Lo que me impresionó es la percepción de estas personas
respecto de Cristo. El primero, que por indicios pero no por confesión de fe,
parece católico, no se atreve a mencionar al Padre Dios como convicción
personal. Un efecto claro de la new age que pretende, con el prurito de
respetar las creencias, mezclar todo tipo de convicción sobrenatural con las
ideas en boga. De ese modo, y como lo advierte la Encíclica Evangelium gaudium,
del Papa Francisco, se niega de hecho el conocer a Dios y se considera que se
es imposible hacer una afirmación sobre él. La segunda, equipara el Universo
con Dios mismo. Pone en un mismo nivel la creatura con el Creador. De ese modo,
Dios es lo material, lo creado, lo desconocido por el hombre hasta ahora, pero
por la ciencia, puede ser infinitamente conocido. El tercero, el más
entusiasmado y convencido, equipara a Cristo con otros personajes poniéndolos
al mismo nivel. Lo deja como una creatura capaz de concentrar fuerzas de la
naturaleza, lo deja como un ser especial que no escapa a ser una simple parte
del Universo, pero que ya no es el Hijo del Dios vivo, no es el Verbo hecho
hombre, ya no es el único Maestro de sus discípulos.
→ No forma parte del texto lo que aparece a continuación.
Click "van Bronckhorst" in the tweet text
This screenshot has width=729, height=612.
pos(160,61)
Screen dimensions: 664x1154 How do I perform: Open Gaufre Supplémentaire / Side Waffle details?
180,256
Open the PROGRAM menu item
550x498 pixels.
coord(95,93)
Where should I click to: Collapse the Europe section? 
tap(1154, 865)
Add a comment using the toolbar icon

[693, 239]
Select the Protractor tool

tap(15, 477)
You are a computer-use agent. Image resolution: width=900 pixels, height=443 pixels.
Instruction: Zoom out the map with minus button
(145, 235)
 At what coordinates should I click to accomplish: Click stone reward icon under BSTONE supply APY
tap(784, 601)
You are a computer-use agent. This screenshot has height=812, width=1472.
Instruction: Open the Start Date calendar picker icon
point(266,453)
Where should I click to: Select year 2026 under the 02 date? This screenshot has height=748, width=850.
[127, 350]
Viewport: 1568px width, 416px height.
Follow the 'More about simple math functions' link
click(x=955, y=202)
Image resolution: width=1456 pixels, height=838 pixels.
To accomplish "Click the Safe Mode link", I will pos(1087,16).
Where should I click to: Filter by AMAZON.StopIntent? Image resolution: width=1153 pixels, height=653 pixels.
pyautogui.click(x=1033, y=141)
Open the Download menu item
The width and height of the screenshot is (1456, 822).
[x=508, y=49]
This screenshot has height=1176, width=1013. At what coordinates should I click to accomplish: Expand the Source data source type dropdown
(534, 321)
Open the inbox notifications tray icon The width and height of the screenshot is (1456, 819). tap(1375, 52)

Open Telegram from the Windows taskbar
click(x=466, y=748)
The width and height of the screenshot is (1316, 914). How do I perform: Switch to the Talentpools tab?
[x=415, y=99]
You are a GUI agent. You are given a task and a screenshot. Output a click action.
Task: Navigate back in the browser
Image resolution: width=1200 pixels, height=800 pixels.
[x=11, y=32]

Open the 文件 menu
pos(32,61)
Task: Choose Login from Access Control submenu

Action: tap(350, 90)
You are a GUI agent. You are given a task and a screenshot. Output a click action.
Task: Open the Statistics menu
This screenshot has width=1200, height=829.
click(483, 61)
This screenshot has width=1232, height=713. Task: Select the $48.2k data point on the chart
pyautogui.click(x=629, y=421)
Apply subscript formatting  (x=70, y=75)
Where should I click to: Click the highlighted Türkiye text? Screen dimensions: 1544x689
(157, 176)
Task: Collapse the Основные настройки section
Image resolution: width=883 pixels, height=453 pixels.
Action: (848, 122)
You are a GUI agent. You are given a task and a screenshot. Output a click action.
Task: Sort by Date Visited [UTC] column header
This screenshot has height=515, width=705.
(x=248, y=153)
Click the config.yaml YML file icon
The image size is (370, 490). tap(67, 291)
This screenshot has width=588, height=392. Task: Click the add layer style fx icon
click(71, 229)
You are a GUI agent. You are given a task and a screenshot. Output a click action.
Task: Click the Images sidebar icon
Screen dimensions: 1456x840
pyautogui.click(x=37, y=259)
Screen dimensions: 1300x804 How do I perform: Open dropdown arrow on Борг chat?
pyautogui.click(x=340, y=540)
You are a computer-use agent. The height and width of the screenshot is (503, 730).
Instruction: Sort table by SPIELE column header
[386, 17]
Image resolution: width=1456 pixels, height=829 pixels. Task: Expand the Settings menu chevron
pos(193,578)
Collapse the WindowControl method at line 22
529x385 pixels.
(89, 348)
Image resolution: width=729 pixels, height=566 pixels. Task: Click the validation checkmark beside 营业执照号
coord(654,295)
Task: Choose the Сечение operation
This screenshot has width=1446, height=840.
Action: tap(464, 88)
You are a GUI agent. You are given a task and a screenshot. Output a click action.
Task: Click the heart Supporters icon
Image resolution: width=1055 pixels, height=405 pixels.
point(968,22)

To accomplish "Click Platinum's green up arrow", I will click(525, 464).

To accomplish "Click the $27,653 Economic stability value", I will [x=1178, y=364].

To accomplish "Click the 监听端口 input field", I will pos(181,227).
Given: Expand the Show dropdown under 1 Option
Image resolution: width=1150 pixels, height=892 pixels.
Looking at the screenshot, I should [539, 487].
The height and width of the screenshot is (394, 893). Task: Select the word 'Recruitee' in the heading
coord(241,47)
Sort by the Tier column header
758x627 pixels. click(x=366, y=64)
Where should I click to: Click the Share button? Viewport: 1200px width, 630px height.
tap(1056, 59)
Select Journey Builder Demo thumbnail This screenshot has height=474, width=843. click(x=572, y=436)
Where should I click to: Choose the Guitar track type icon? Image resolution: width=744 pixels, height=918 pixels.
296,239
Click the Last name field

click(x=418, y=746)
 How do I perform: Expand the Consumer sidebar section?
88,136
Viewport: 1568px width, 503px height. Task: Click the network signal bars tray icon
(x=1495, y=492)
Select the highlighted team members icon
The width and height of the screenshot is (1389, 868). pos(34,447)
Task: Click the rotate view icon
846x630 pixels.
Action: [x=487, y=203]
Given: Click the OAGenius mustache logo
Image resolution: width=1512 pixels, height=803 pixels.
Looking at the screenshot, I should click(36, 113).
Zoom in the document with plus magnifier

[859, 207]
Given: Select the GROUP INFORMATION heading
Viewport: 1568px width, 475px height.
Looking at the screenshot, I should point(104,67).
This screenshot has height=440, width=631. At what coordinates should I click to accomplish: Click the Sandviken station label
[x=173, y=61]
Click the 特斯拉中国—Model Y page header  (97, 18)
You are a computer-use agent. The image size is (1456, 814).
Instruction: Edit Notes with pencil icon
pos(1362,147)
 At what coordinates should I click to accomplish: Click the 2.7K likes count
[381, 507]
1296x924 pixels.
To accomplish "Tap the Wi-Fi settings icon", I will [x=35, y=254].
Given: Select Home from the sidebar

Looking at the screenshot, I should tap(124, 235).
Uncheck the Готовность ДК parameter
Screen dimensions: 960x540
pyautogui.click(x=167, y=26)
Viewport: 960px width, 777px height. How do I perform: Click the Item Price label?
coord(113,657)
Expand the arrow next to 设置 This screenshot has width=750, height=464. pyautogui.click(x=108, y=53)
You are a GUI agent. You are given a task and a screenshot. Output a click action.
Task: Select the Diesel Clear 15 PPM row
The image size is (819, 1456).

Mi conclusión es la ausencia de la Evangelización. Es que
los católicos no somos capaces de definir quién es Jesucristo. ¿Quizá tenemos
vergüenza? No somos capaces de dar una palabra clara sobre Dios. No somos
capaces de dar un testimonio convincente como argumento a favor del Evangelio
de Cristo. O quizá todavía dudamos de si hay un solo Maestro o nos hemos
convencido de aquella otra frase de la new age: “al fin y al cabo es el mismo
Dios”. El argumento que aquí reflejo sobre un hecho concreto al comienzo de
este escrito demuestra lo patética de esta frase que termina desdibujando el
Santo Nombre de Dios que nos ha sido revelado en Jesús.
Alguno pensará que con un buen testimonio de solidaridad,
amistad, buena onda alcance para ser testigos de Jesús. Bien, les diré que en
el mismo programa se habla de solidaridad, amistad y buena onda sin que a nadie
se le mueva un pelo por vincularlo con Jesucristo, ni tampoco se piense o se
crea que es debido al Espíritu de Jesús
que aquellas buenas obras se realicen. Está de moda la solidaridad, no es un
camino de por sí convincente para provocar el acto de la fe en alguien.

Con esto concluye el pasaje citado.